In this theory, management assumes employees may be ambitious, self-motivated, and anxious to accept greater responsibility, and exercise self-control, self-direction, autonomy, and empowerment. It is believed that employees enjoy their mental and physical work duties. It is also believed that if given the chance employees have the desire to be creative and forward thinking in the workplace. There is a chance for greater productivity by giving employees the freedom to perform at the best of their abilities without being bogged down by rules. A Theory Y manager believes that, given the right conditions, most people will want to do well at work and that there is a pool of unused creativity in the workforce.
Application of theory X and Y in the US Navy
Almost every organization, adopts either theory X or Y in managing their employees or workforce. The application of any one of these theories depends on the culture of the organization, the attitude of managers towards their employees and vise-versa and the personalities of both employers and employees.
The US Navy is not an exception to these management practices and applications. When the Navy recruits individuals, they usually apply Theory X. At this stage, they adopt a more authoritarian style based on the threat of punishment. The supervisors believe that the recruits are inherently lazy and will train if they can. They should be closely supervised and comprehensive systems of controls should be put in place in their training camps.
At this stage, it is believed that the recruits will try to avoid responsibility whenever they can. The supervisors cannot trust the recruits and they reveal this to them through their communication constantly. Theory X continues to be applied in the Navy even after the recruits have passed and have been incorporated in the navy. They continue receiving orders from their commanders and supervisors.
Theory Y is applied in the US navy once an individual climbs the ladder and becomes the commander or supervisor. At this stage, it is assumed that the commanders/supervisors are ambitious, self-motivated, and anxious to accept greater responsibility, exercise self-control, self-direction, and autonomy and are empowered. At this stage, the supervisors enjoy their mental and physical work duties. They have the desire to be creative and move forward. Given the right conditions, they will always want to do well at work and use their creativity in bettering the Navy operations.
Even though these approaches are, what are commonly used, the US Navy should try to apply theory Z. This theory is good, since it welcomes a more human and more effective way of managing people. It offers a long term, often lifetime employment, with a high value placed on mutual loyalty. Promotion in this case is relatively slow and specialized career paths for individuals and the development of specific skills is encouraged. This approach emphasizes decision by consensus and insists on individual responsibility. It is also preferred since it places attention to the welfare of subordinates as well as encourage informal relationships among individuals.
How do your two scores relate to your experience at work?
In theory x is visible in most organizations. We find employees not ready to work unsupervised thus need for supervisors to monitor their activities. Managers on the other hand do not trust their employees and they usually carry out check up on them. In theory y we find employees when left alone to work they are likely to be more productive.
What motivates individuals to put forth effort on the job?
Motivation is reasons for engaging in a particular behavior, especially human behavior.
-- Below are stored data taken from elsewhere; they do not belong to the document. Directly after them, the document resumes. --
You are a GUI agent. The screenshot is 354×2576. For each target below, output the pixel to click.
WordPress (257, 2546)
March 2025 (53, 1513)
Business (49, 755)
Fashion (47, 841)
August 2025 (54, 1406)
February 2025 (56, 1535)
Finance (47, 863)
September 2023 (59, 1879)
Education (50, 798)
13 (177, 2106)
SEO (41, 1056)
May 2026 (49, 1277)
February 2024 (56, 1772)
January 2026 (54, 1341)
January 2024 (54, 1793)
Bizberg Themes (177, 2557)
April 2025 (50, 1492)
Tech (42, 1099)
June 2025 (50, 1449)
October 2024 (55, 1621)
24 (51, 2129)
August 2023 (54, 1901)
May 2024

These reasons may include basic needs such as food or a desired object, hobbies, goal, state of being, or ideal. The motivation for a behavior may also be attributed to less-apparent reasons such as altruism or morality. What motivates people include things like money, praise, rewards, and opportunities to make decisions and be creative. Content theories include:
How are people motivated on the job?
People can be motivated by; positive reinforcement or high expectations, effective discipline and punishment, treating people fairly, satisfying employees needs, setting work related goals, restructuring jobs, base rewards on job performance.